Patient convenience may stand out as a reason to pursue Cyberknife over other treatments for prostate cancer. However, there is more to the story. Prostate cancer is known to be one of the slower growing tumor types. Because the proliferation of prostate cancer cells is low, it is believed that these cells are more sensitive to higher doses per fraction than are other cancers. This implies that delivering radiation in a hypofractionated course (meaning delivery of larger doses (fractions) of radiation in fewer treatment sessions) may improve outcomes. It is already well established from multiple studies of standard fractionation, in which a low dose of radiation is given five days a week for 8-9 weeks, that the best cancer control results are obtained with higher doses. The major question for both standard external beam radiotherapy and for Cyberknife hypofractionated radiotherapy is how to deliver a high dose to the prostate gland with minimal or no adverse side effects in nearby organs, namely the bladder and the rectum.

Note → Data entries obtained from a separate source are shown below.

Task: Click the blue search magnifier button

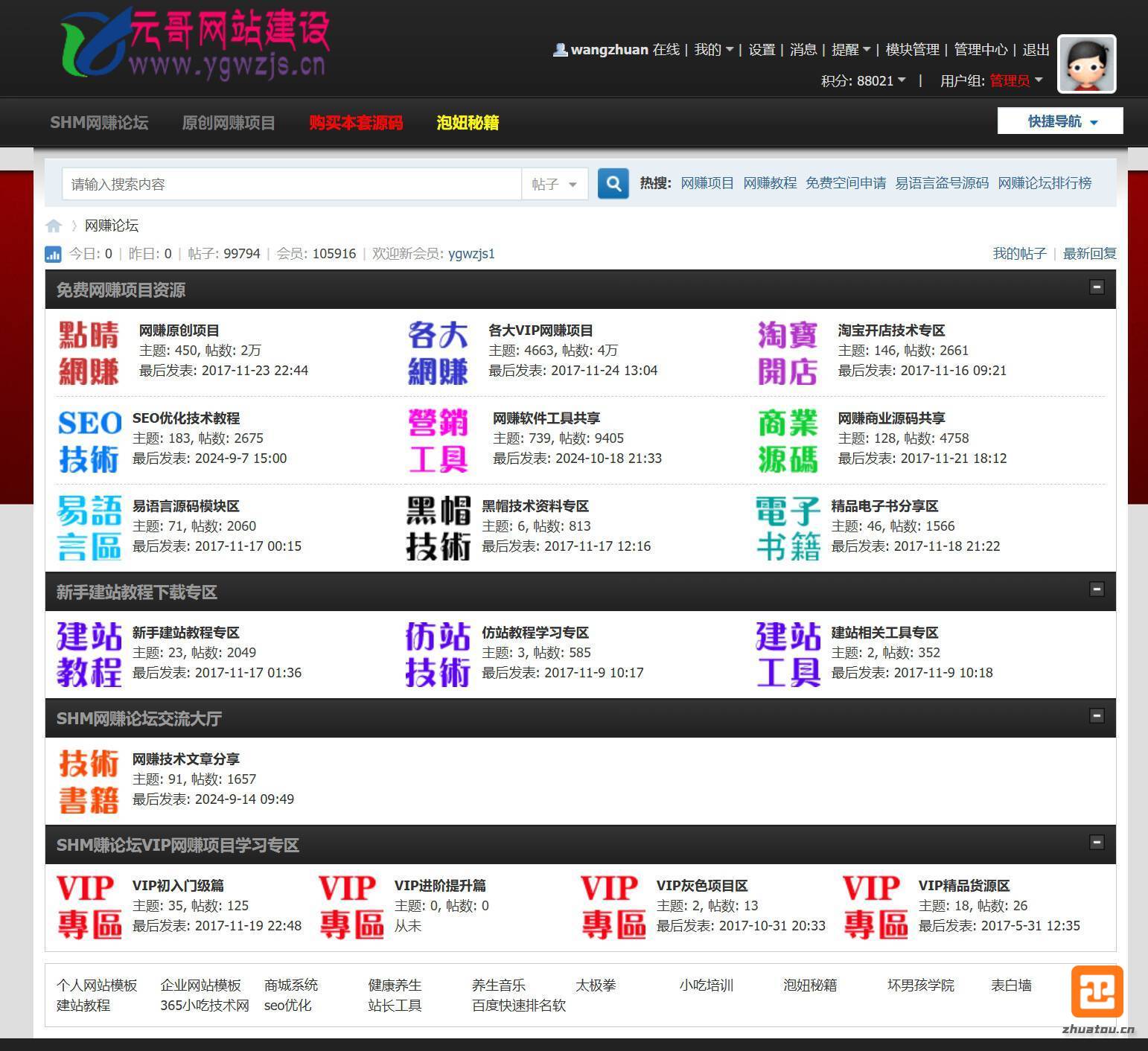Action: click(613, 183)
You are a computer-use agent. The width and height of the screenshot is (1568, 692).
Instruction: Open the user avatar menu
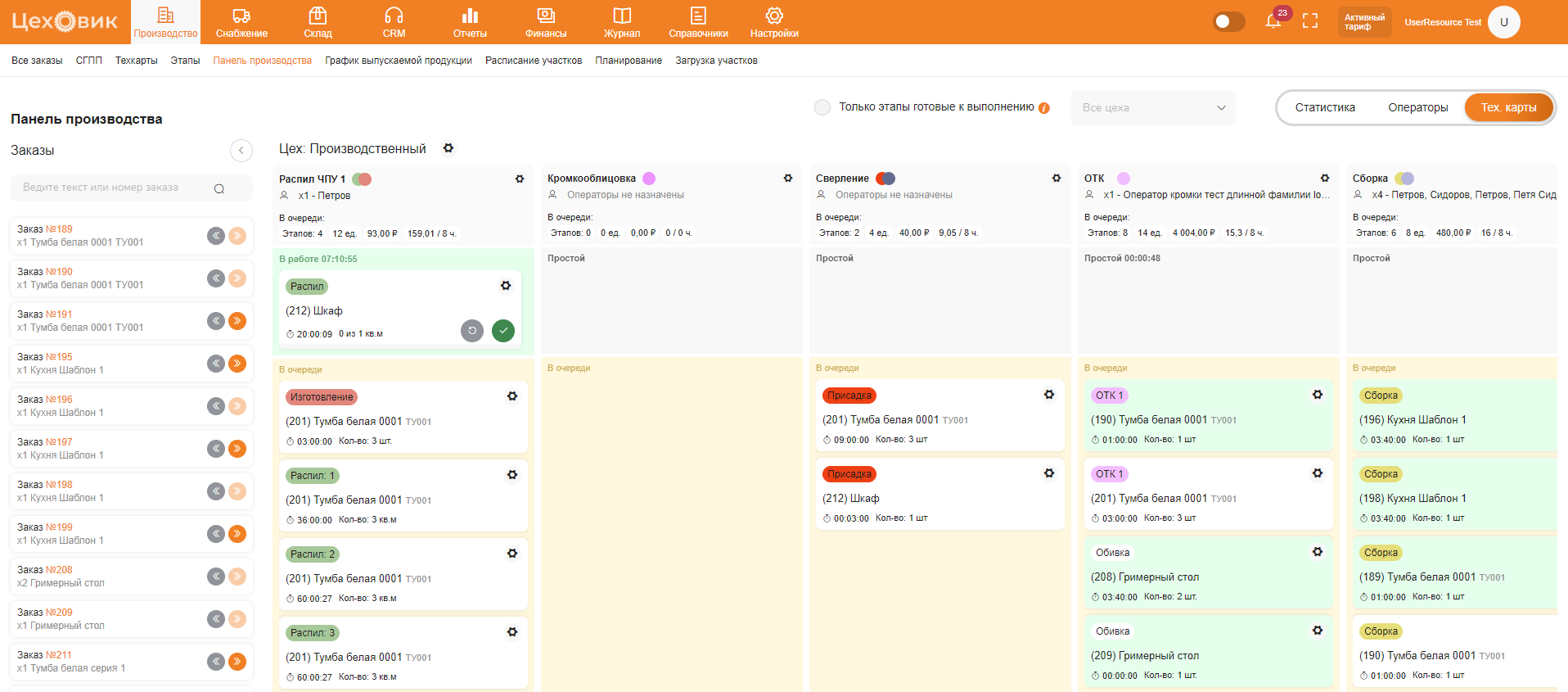[x=1503, y=22]

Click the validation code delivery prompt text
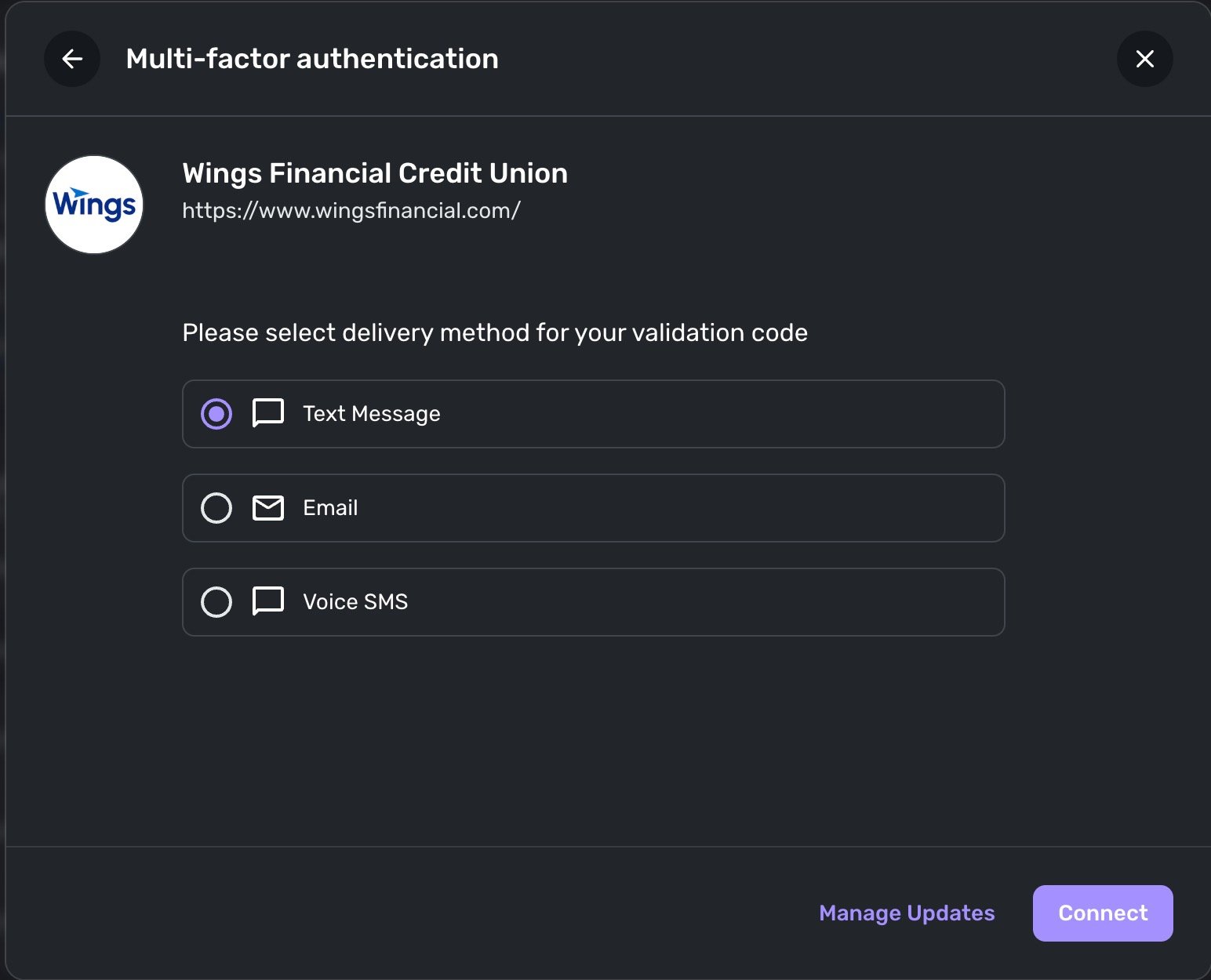point(495,332)
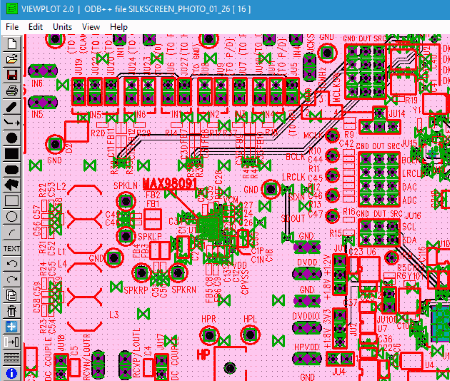
Task: Click the undo arrow icon
Action: pyautogui.click(x=12, y=264)
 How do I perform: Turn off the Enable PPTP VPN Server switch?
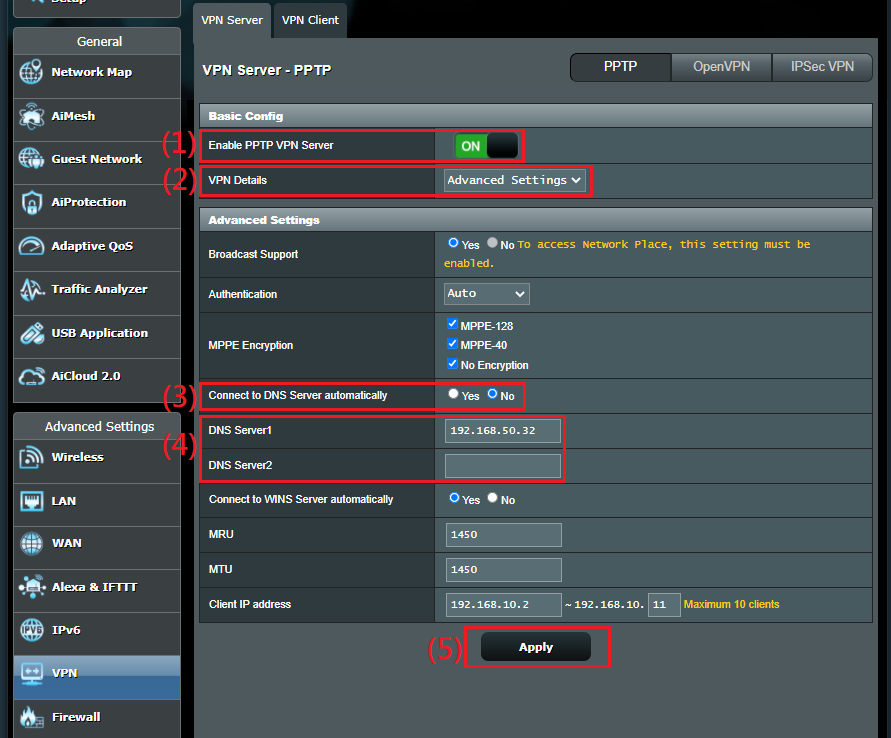click(x=486, y=146)
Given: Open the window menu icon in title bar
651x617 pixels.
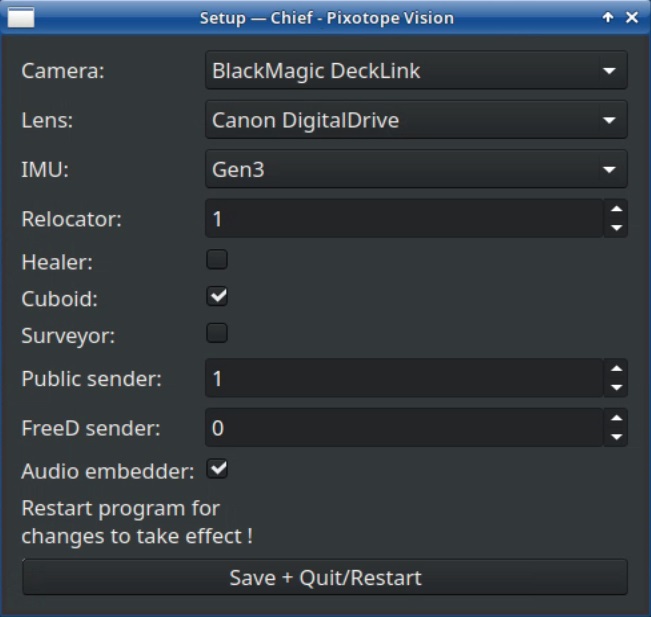Looking at the screenshot, I should tap(21, 18).
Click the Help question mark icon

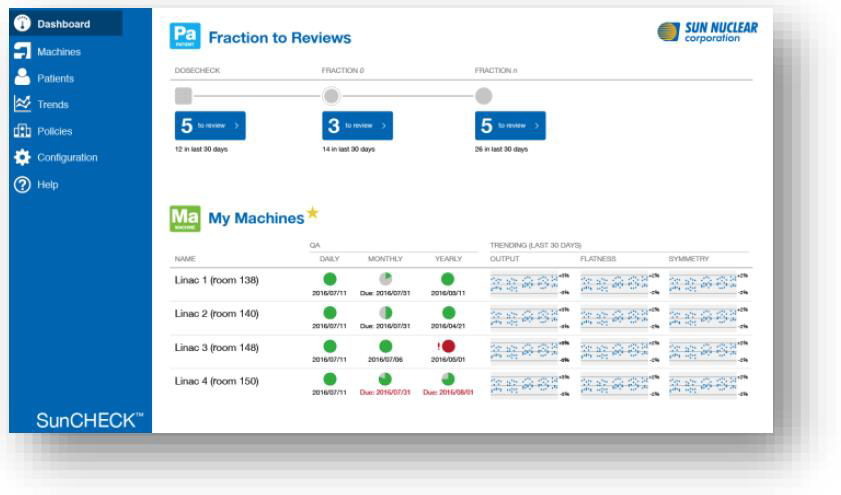[x=18, y=183]
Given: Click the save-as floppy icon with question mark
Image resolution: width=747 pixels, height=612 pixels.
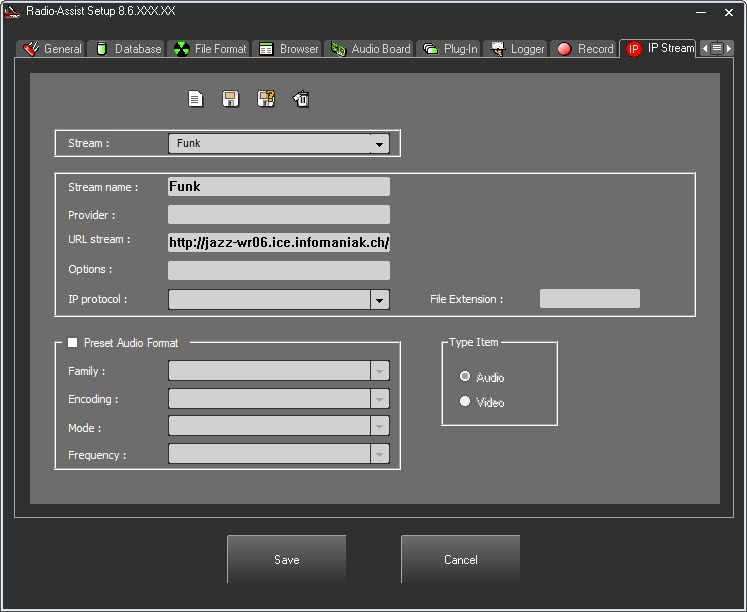Looking at the screenshot, I should (x=266, y=99).
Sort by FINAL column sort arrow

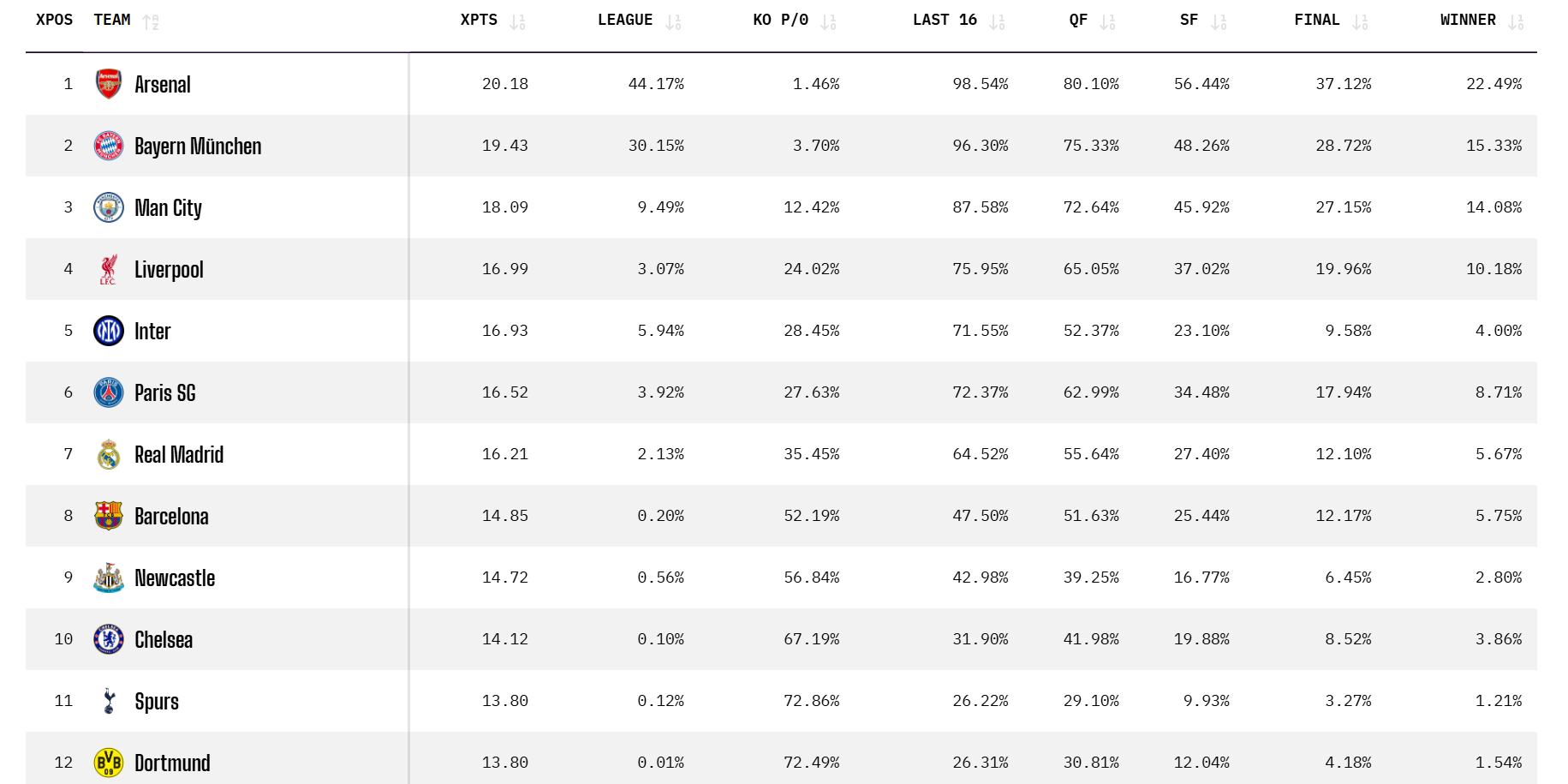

Cyberknife is used for patients with early stage, localized disease. Patients who are considered high risk for lymph node involvement or have documented lymph node involvement are not good candidates for Cyberknife. Additionally, appropriate patients for Cyberknife are those who have a prostate volume of <80-100 cm3, depending on the policy of the institution or treating physician. Some patients with enlarged prostates may try medical treatments to try to shrink the prostate in order to get Cyberknife treatment.
So far, there is no study that has compared Cyberknife with standard external beam in a randomized fashion. The available data for Cyberknife consists of nonrandomized data from single institutions. Most reports document a drop in the PSA after treatment with Cyberknife, however the follow-up is shorter than the follow-up in studies of conventionally fractioned radiotherapy since this treatment technique is relatively new.
Cyberknife, while precise, still does have the potential for side effects because surrounding tissues can still receive some radiation. The side effects include urinary irritation symptoms such as urgency, frequency, and burning with urination. Rectal irritation may also occur, as well as erectile dysfunction. You may notice that these side effects are similar to those described for conventionally fractionated radiation therapy - that's because they are. In the end, it is still external beam radiation, and even the most precise delivery systems can not be free of side effects. We do not know yet how the frequency or severity of side effects will stack up against conventionally fractionated treatment in the long term, but we should have better answers in the years to come.